I haven’t harvested borage flowers for salads yet, or invested in its various healthful properties, except for one that’s especially valuable to me: fascination and awe for its intricate beauty. The bees aren’t that sentimental—they just race to the flowers to chow down. Works for me.
For weeks now, the spuria iris crew throws a daily buffet for enthusiastic wasps, flies, and other pollinators. An acrobatic fly appears to have pollen on one foot!
These statuesque pass-alongs thrive in my clay soil in various sunlight conditions: morning or evening light or a little of both, but they do need some sun for best flowering. Their leaves will brown up in a few months when I’ll chop them to the ground. They’ll pop up again in late fall/early winter. There are many colors, mostly sourced online.

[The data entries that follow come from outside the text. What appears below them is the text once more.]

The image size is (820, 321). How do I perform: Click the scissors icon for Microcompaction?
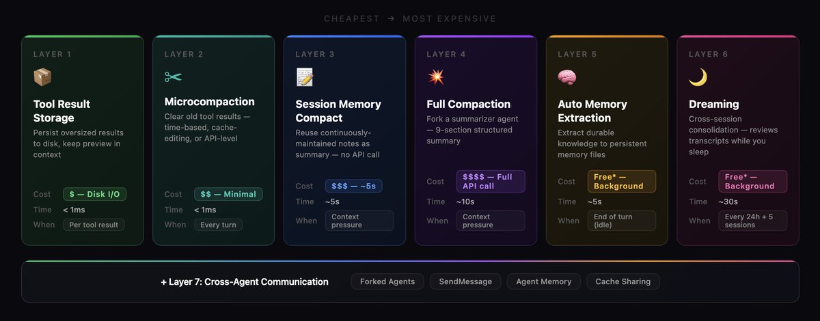174,76
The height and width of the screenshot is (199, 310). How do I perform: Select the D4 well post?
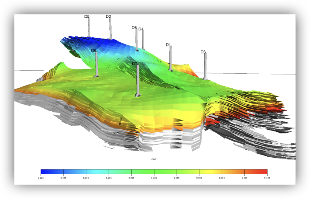(143, 40)
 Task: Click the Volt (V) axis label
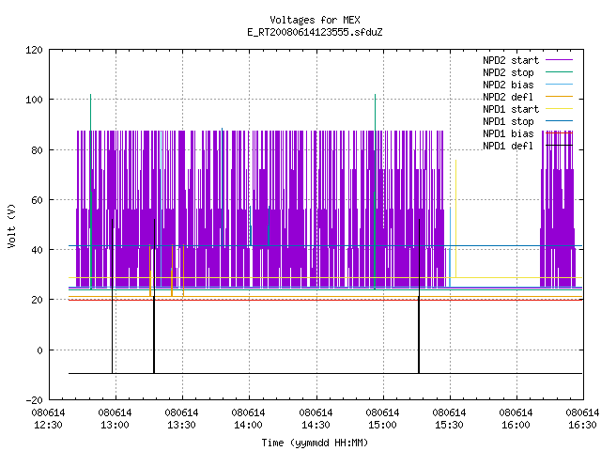pos(12,226)
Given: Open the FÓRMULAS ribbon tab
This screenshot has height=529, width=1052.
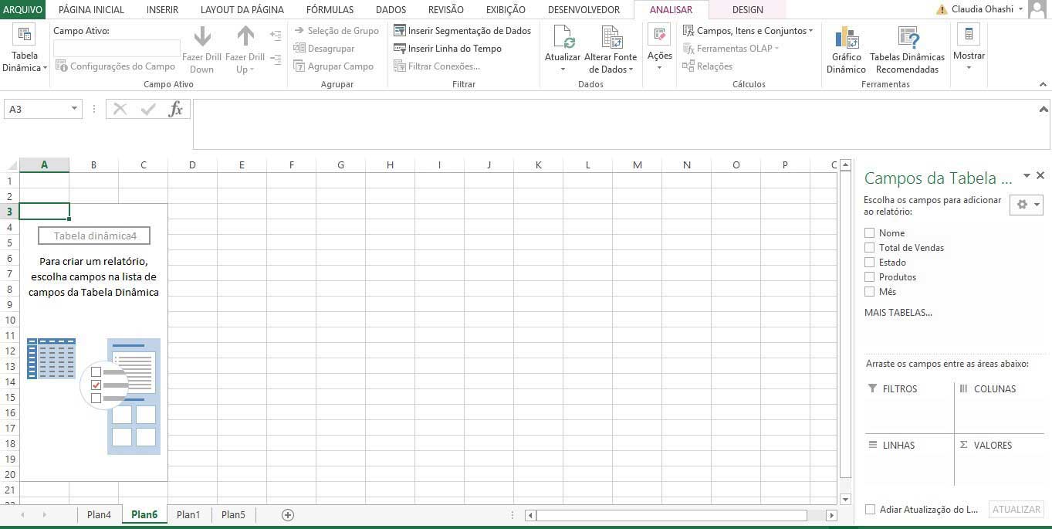Looking at the screenshot, I should 330,10.
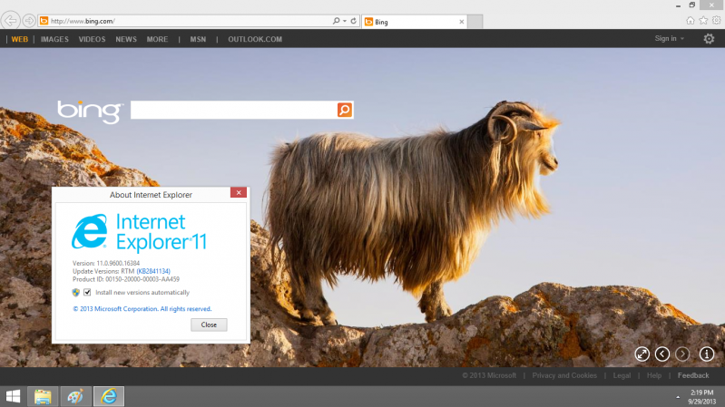Open the Favorites star icon

pos(703,20)
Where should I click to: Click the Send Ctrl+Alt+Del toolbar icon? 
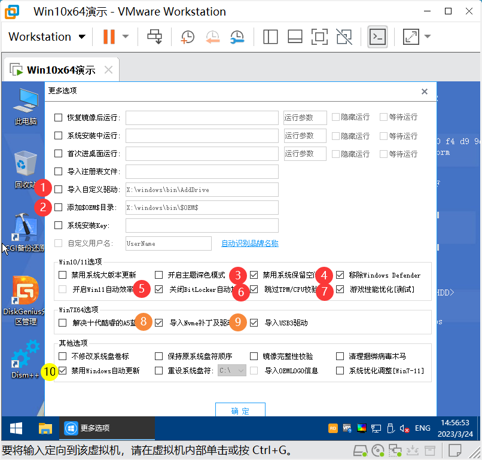coord(155,36)
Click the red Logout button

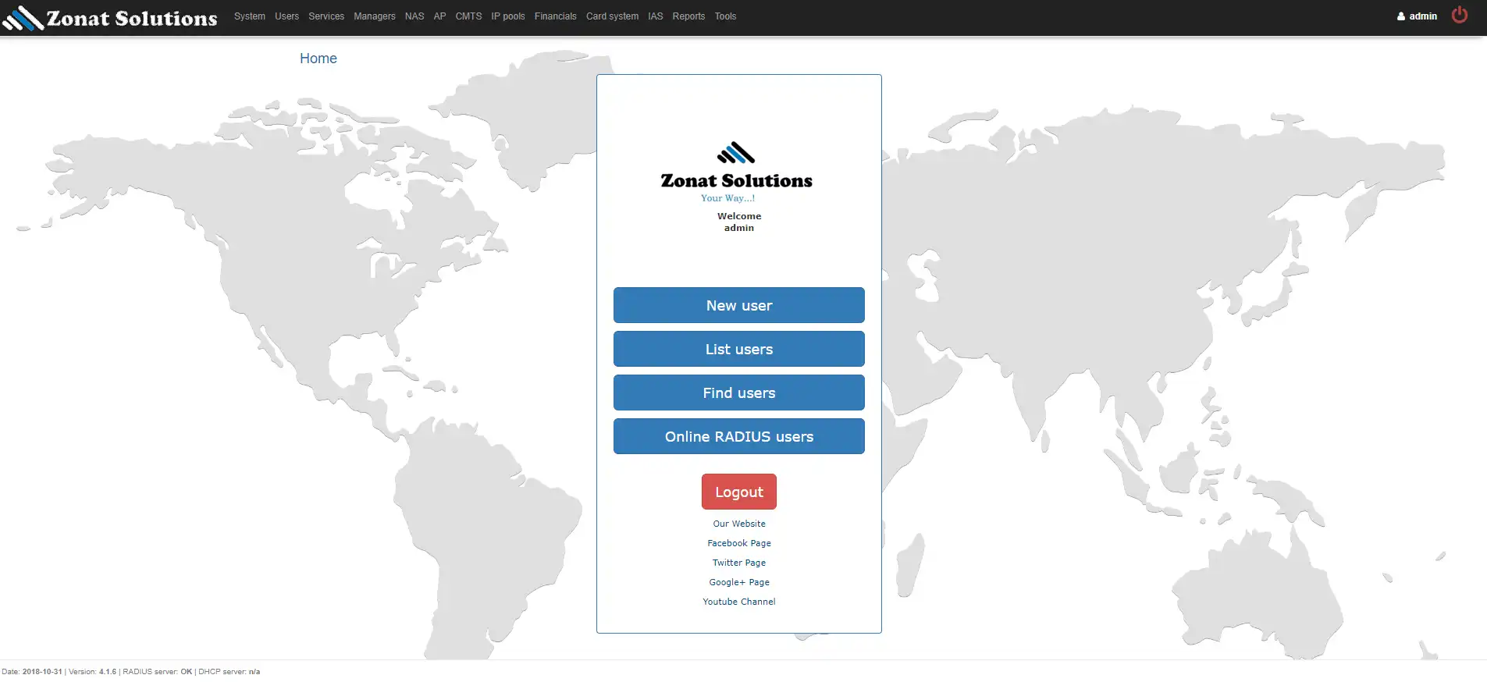pyautogui.click(x=739, y=492)
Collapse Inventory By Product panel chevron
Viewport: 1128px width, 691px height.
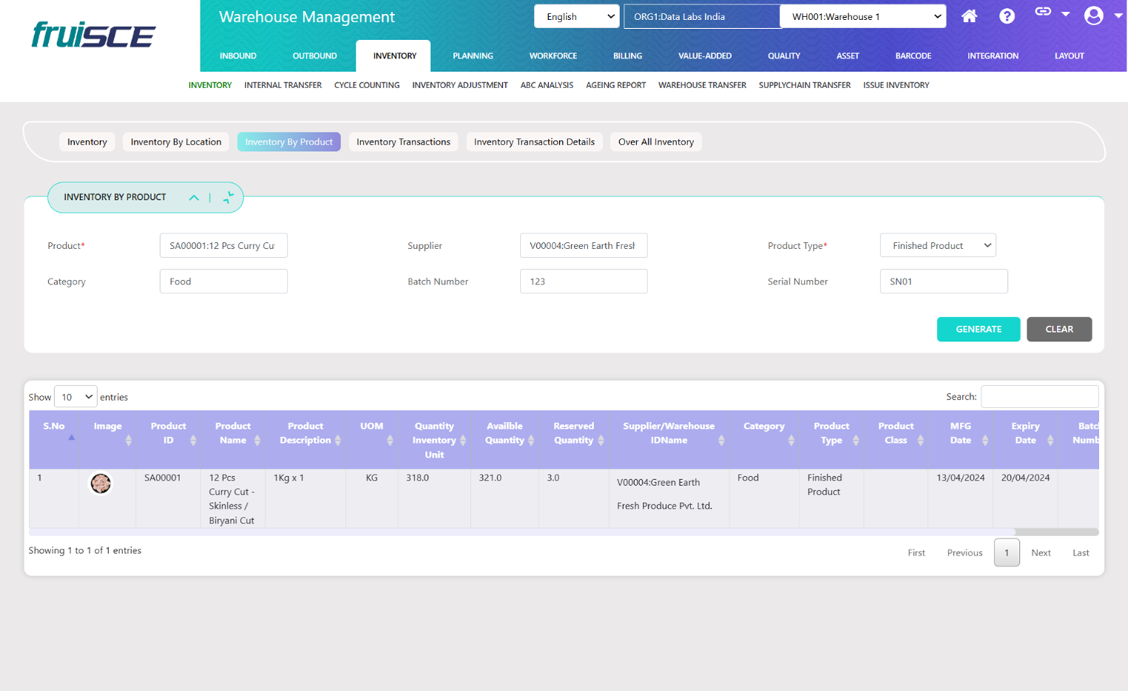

Vivid magenta pops in to assert its towers of flowers on Byzantine gladiolus. Another old-timer pass-along, I’ve divided its corms from a sunny spot in the island bed to frame an arbor near the spuria. Sunny-yellow Jerusalem sage blooms beyond.
One of my first pass-alongs was a Louisiana iris from Don Freeman, a mentor to so many through Zilker Botanical Garden. Demure lavender and yellow suit this serene, shady/some sun nook where native coralberry colonizes beyond and purple heart (Tradescantia pallida) weaves along its feet. Salvia ‘Indigo Spires’ peeks in at the right.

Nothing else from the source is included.